So anyone who's spent any time at all with Google Books (hence forth GB), has probably noted some really bizarre - I mean truly strange - metadata. Like messed up titles, authors, publication years, oh and categories are totally hit or miss. I frequently take for granted that everyone has seen all of the memes that go around in the library web 2.0 circles. But that's crazy of course. So I'll just throw this at you scattershot.
At a meeting at the Berkeley iSchool on the GB settlement (and that's another thing I should blog about but don't have time for the research needed), linguist Geoff Nunberg tore up GB for this. See his blog post and then the pdf of his slides.
Google responded. One of the arguments is that their data providers gave them crap - or at least conflicting ok stuff. Heh. If you mashed up every US and UK academic library catalog you would still have better metadata than they have and they only had to pick one library (the originator) for each scan and then map the LCSH to the BISAC. Seriously.
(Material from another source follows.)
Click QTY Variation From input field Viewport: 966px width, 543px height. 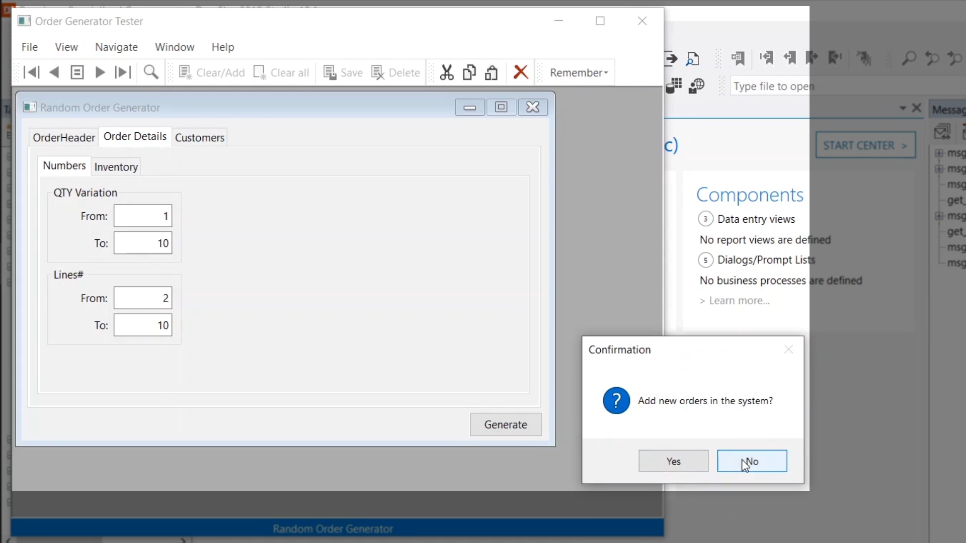click(x=143, y=216)
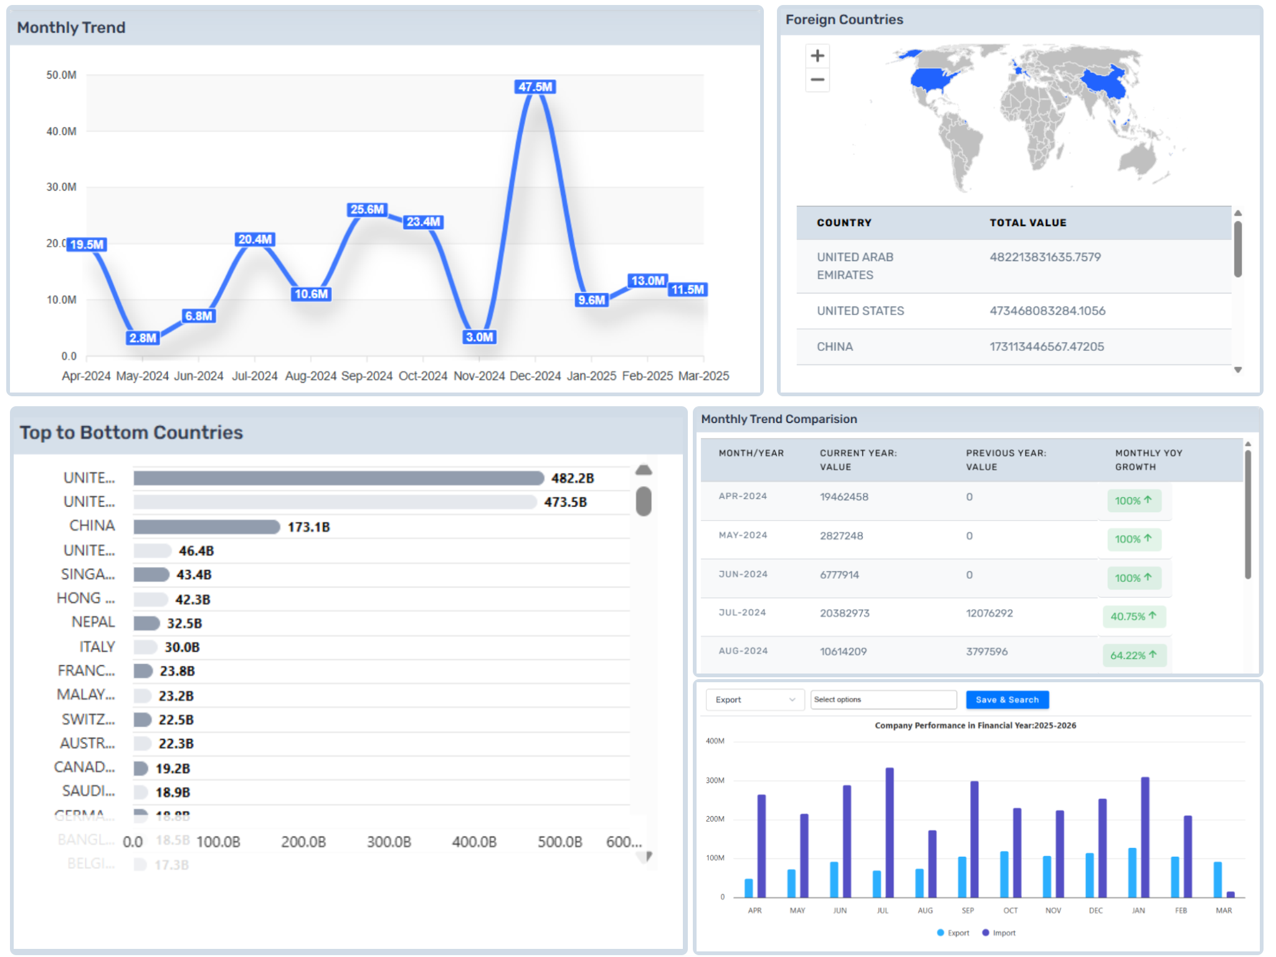This screenshot has height=957, width=1276.
Task: Click the CHINA bar showing 173.1B
Action: pyautogui.click(x=206, y=526)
Like certain fields would be weird, but we've had machine readable standardized records for decades and decent cataloging for decades before that. And they have the whole load from our massive union catalog, WorldCat.
I mean, that doesn't stop me from using it, but I'm just using for natural language full text searching and linking out from my library's catalog, which is cool. linguists apparently thought they could rely on the metadata when using it as a corpus for analysis.